[Start of section]
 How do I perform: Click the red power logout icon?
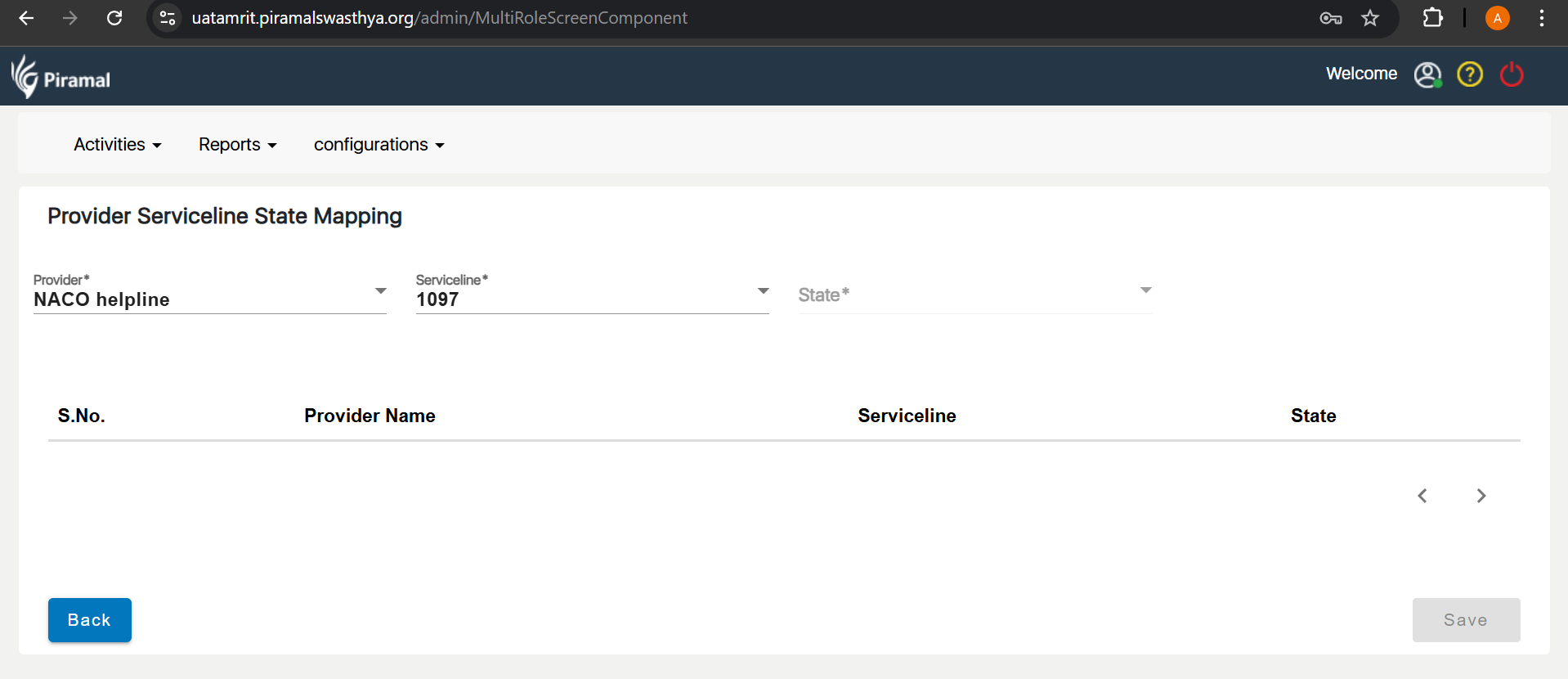click(1512, 74)
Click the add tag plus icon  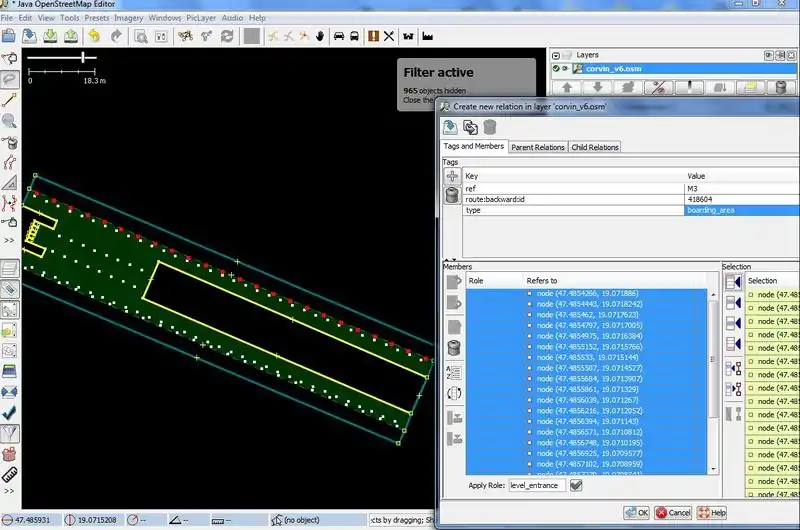click(x=452, y=176)
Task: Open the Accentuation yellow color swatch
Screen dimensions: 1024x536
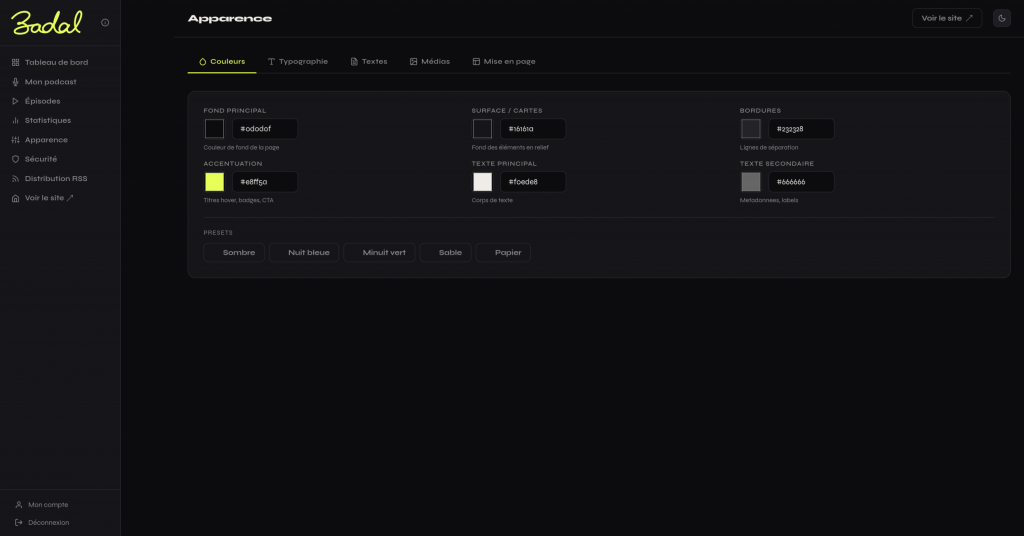Action: [214, 182]
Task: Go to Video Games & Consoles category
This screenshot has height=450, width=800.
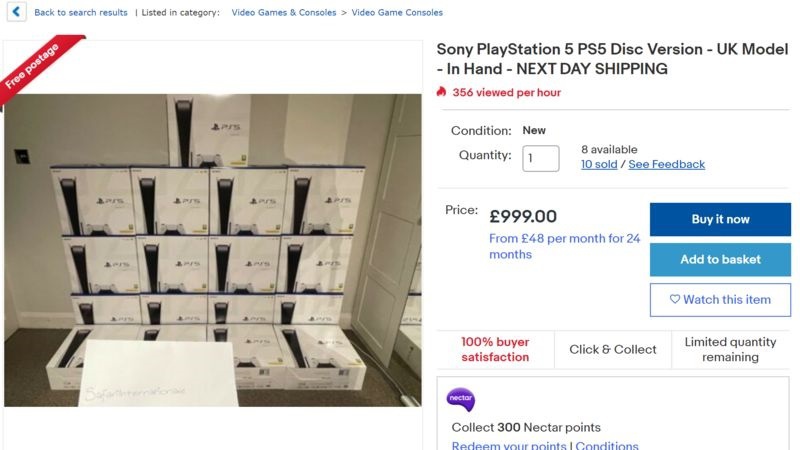Action: [x=283, y=13]
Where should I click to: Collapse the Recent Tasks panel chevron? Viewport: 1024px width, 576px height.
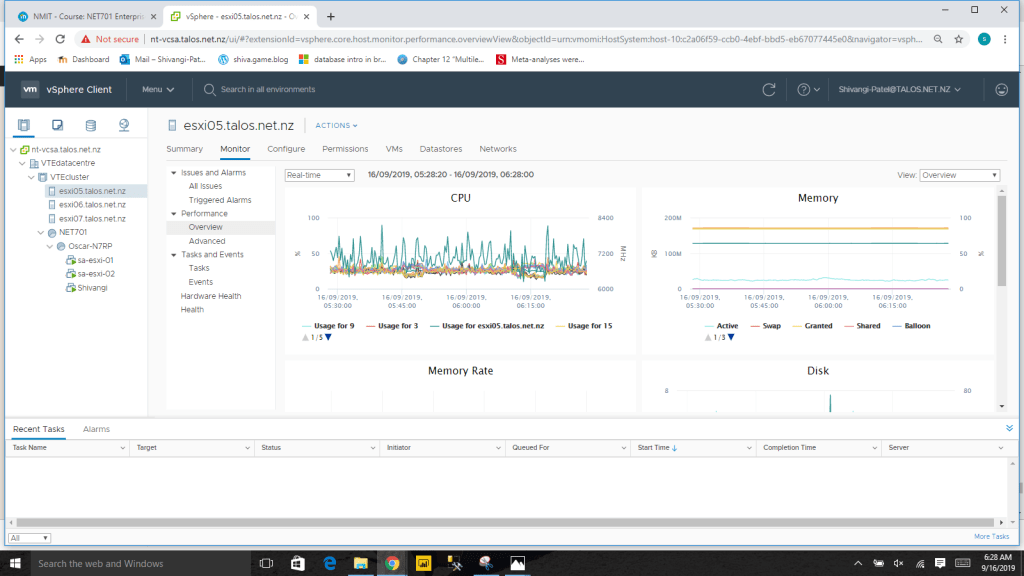pyautogui.click(x=1009, y=428)
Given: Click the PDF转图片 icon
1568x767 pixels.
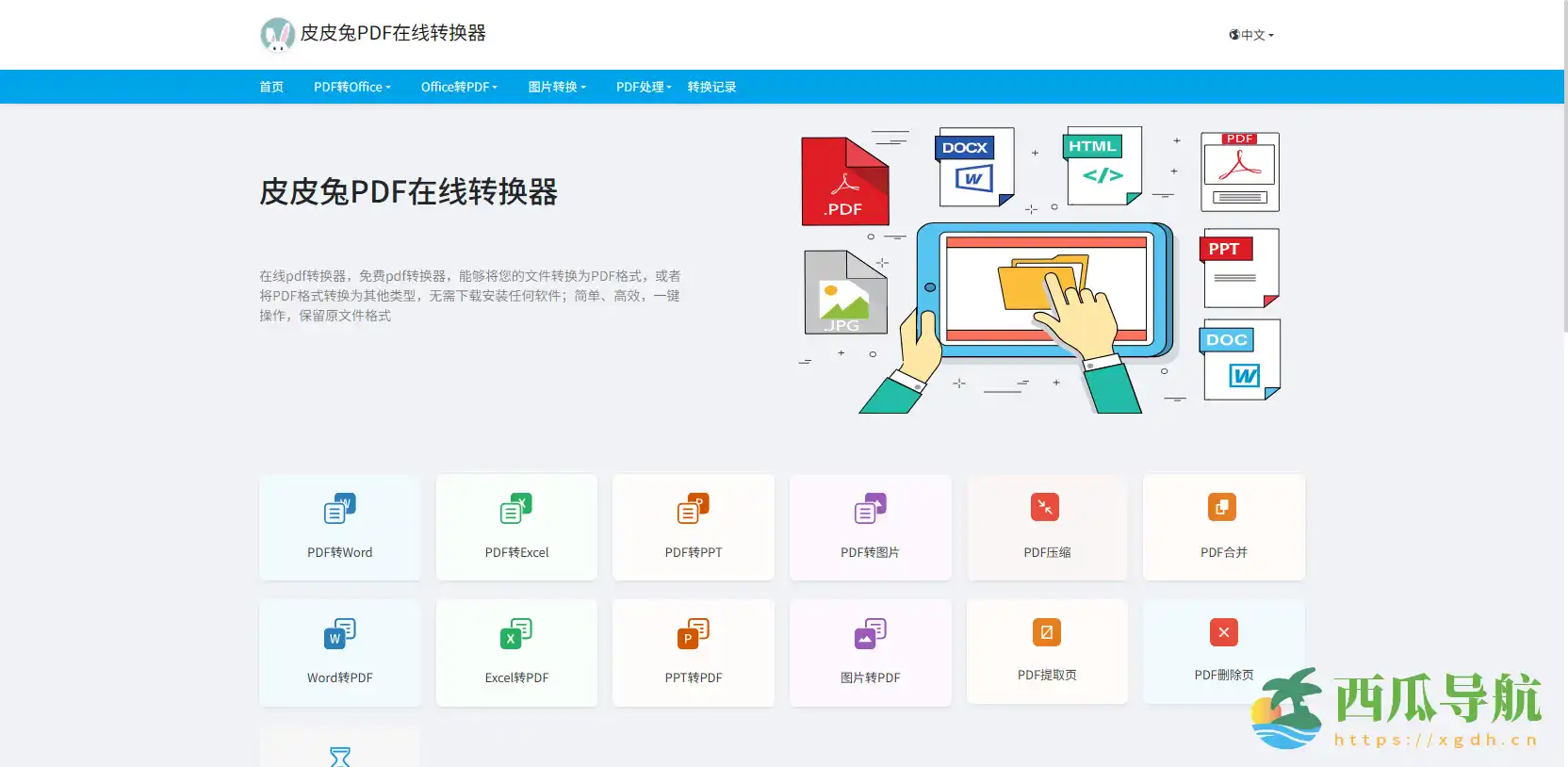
[End of section]
■ **EXERCISE DIRECTIONS**
Write out, exactly and with nothing added, every line from the one that holds "Task: Open the" to the end of the entries above; pictures stay out.

■ **ANSWER**
Task: Open the Accentuation yellow color swatch
Screen dimensions: 1024x536
Action: [214, 182]
Task: Go to Video Games & Consoles category
This screenshot has height=450, width=800.
Action: [x=283, y=13]
Where should I click to: Collapse the Recent Tasks panel chevron? Viewport: 1024px width, 576px height.
pyautogui.click(x=1009, y=428)
Given: Click the PDF转图片 icon
1568x767 pixels.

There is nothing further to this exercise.